**Excerpted data:**
***

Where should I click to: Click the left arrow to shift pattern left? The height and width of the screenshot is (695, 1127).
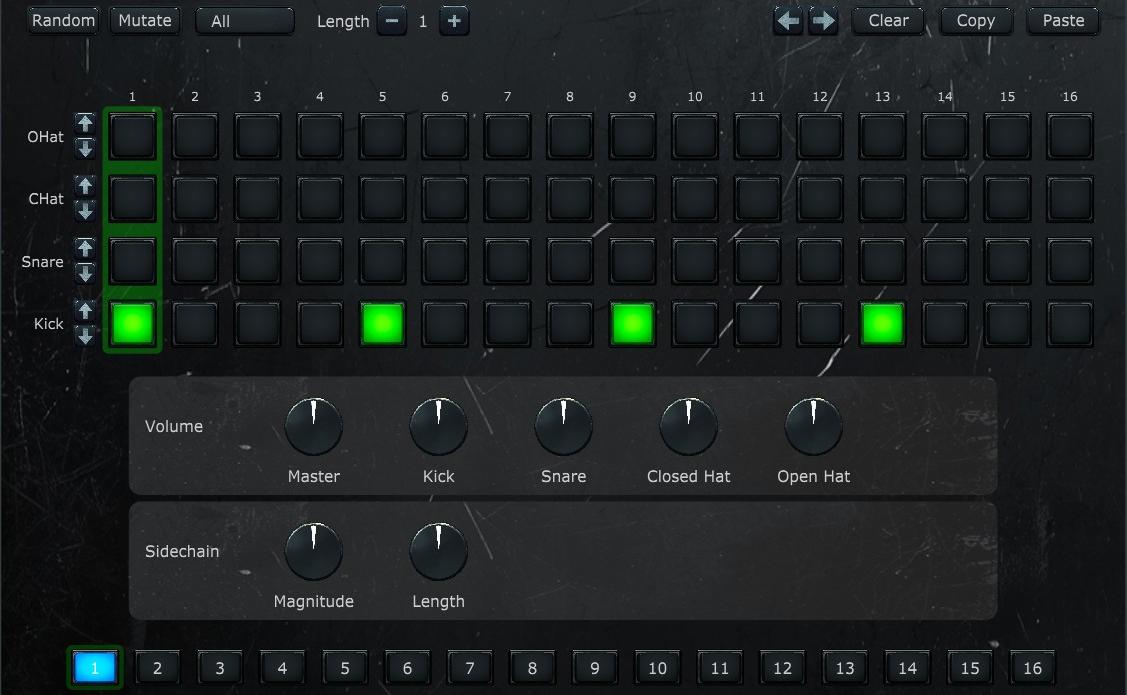[788, 20]
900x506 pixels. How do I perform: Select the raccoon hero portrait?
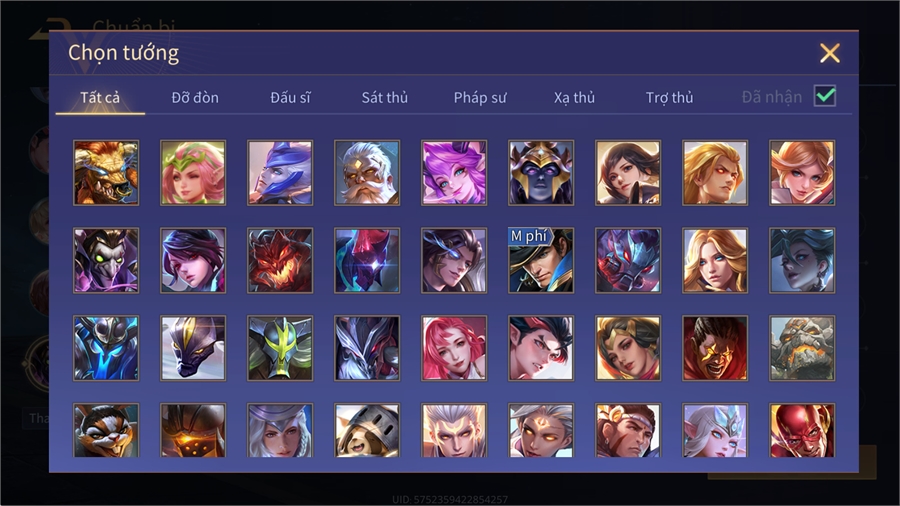106,430
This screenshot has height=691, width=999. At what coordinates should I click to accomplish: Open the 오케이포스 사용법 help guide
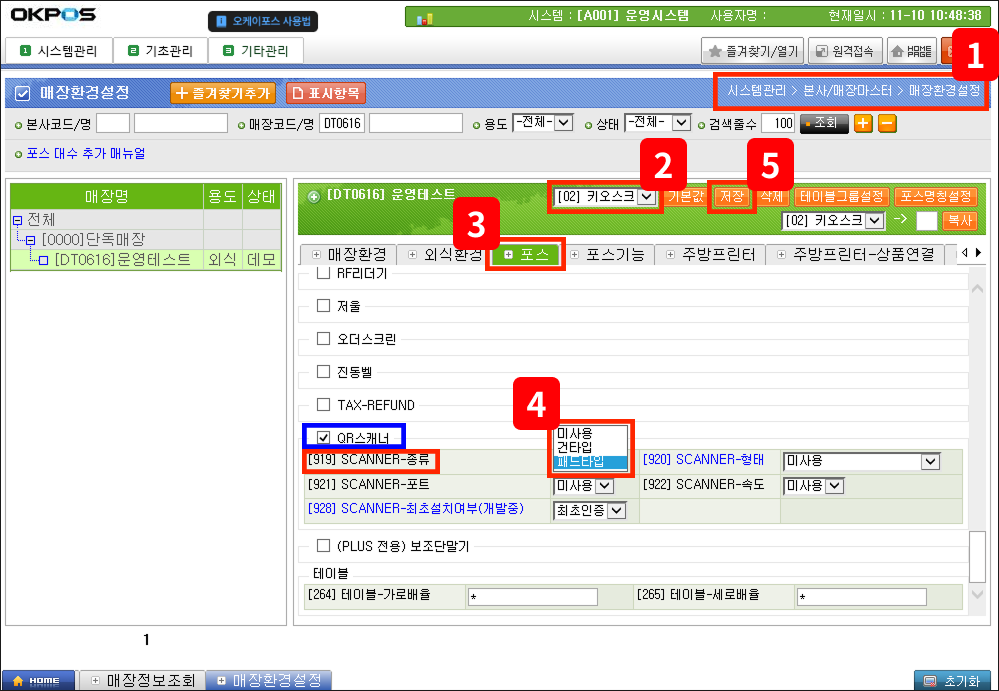pyautogui.click(x=262, y=20)
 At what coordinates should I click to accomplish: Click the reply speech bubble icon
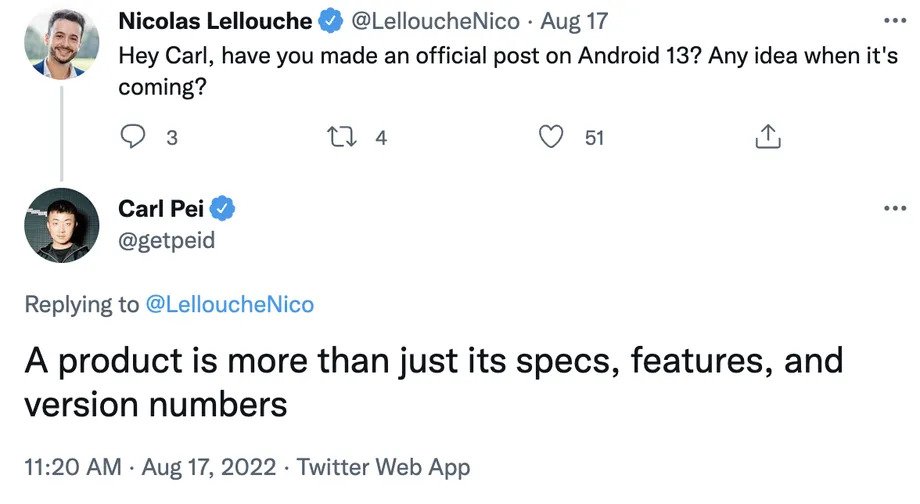[x=133, y=137]
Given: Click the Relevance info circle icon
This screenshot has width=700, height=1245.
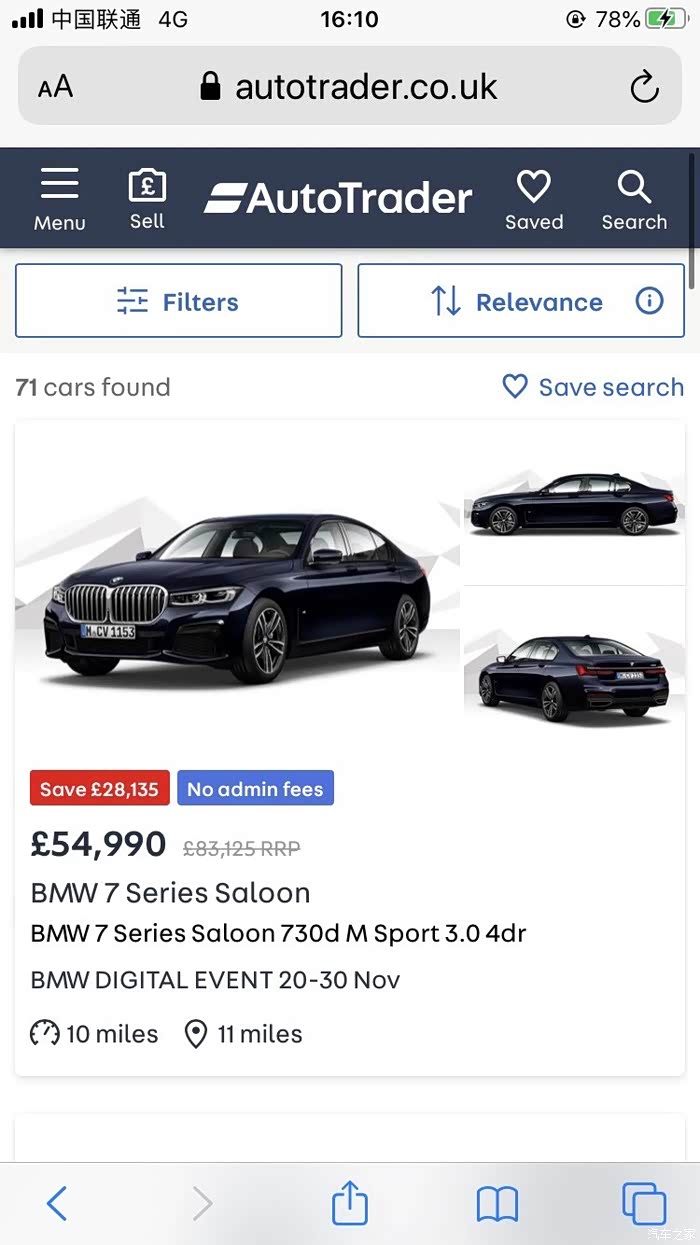Looking at the screenshot, I should (649, 301).
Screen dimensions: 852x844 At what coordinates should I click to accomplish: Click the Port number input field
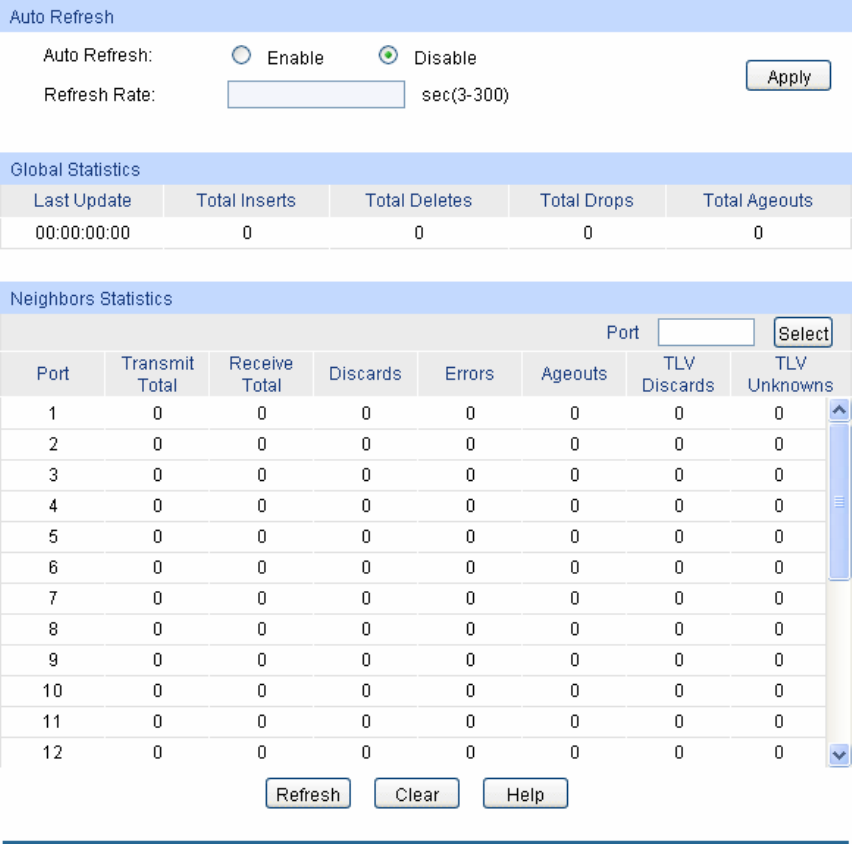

***

**Problem to work on:**
Please return, without any change, the lines from the line containing "This screenshot has height=691, width=999." through the last line of the entries, dropping the pictures.

**Exercise output:**
This screenshot has height=691, width=999. At what coordinates should I click to accomplish: Open the 오케이포스 사용법 help guide
pyautogui.click(x=262, y=20)
 At what coordinates should I click to accomplish: Click the reply speech bubble icon
[x=133, y=137]
Given: Click the Relevance info circle icon
This screenshot has width=700, height=1245.
Looking at the screenshot, I should (649, 301).
Screen dimensions: 852x844 At what coordinates should I click to accomplish: Click the Port number input field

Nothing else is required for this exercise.